Tuesday, May 08, 2018

Bordered Tongues

A pet-peeve of a lot of South Africans, including myself, is when people speak of Africa as if it is one country, or one place separate from the rest of the world. Africa is HUGE. The distance from Tunis on the Mediterranean coast to Cape Town on the Southern Tip is about 8,000 km as the crow flies. That is about the same distance as Amsterdam to Beijing. If you have visited Beijing, you haven't visited Amsterdam. If you have visited Tunis, you haven't visited Cape Town.

The problem is this peeve also works both ways. A friend of mine is working on a project where a lot of business is done in Africa. That is the corporate definition of their area of interest. When he joins conference calls, they will often switch from Arabic to French. Neither of these will be their local language, but they will speak both fluently.
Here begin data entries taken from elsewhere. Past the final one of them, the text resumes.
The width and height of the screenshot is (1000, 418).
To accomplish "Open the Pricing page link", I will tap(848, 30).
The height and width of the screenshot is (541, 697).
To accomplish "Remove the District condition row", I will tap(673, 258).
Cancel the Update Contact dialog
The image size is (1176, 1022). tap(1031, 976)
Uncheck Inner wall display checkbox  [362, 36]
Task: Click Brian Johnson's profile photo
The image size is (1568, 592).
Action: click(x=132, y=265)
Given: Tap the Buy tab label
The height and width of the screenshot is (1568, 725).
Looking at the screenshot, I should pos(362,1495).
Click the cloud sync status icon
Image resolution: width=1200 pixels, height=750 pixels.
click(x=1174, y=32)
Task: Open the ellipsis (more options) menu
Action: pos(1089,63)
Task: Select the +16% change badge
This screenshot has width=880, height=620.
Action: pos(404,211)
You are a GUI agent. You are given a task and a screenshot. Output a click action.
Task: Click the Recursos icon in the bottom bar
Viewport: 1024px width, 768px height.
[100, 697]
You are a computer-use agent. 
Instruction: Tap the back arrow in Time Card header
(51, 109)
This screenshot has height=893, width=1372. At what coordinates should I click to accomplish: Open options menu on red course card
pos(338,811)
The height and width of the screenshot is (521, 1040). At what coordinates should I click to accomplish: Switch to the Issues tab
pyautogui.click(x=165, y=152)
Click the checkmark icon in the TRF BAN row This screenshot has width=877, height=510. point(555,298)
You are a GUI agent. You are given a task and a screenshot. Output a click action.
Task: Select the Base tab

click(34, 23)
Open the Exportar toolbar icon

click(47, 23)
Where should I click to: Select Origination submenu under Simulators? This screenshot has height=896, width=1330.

My friend speaks neither, so then asks (slightly embarrassed) for them to swap to English. Again, fluently.

Swahili is the widest spoken African language. As Arabic and Persian traders started dealing with Africa a trading language was needed. For the equivalent of my friends business meetings - but a long time ago. It was originally written in Arabic Script. While it is now the first language of about 3-15 million people, it is spoken by about 100 million people.

My friend has started French lessons. Many non-English first language Europeans are adept at picking up new tongues, and training their ears to understand variations. This is like the many skillful linguists in South Africa which has 11 official languages. The 'borders' of these official languages were artificially created as languages were built up as one of the blocks of Nation States.

The reality is that language is as full of flavour as people. People don't stay still and don't fit into categories. To truly see, and hear, people... language needs to go back to the kitchen. Adding to your vocabulary can't stop once you have 'finished' mastering your home tongue. Your tongue needs to move with you.

A (small) start is saying someone's name the way they want to be greeted - rather than giving them a name that doesn't need any effort from you.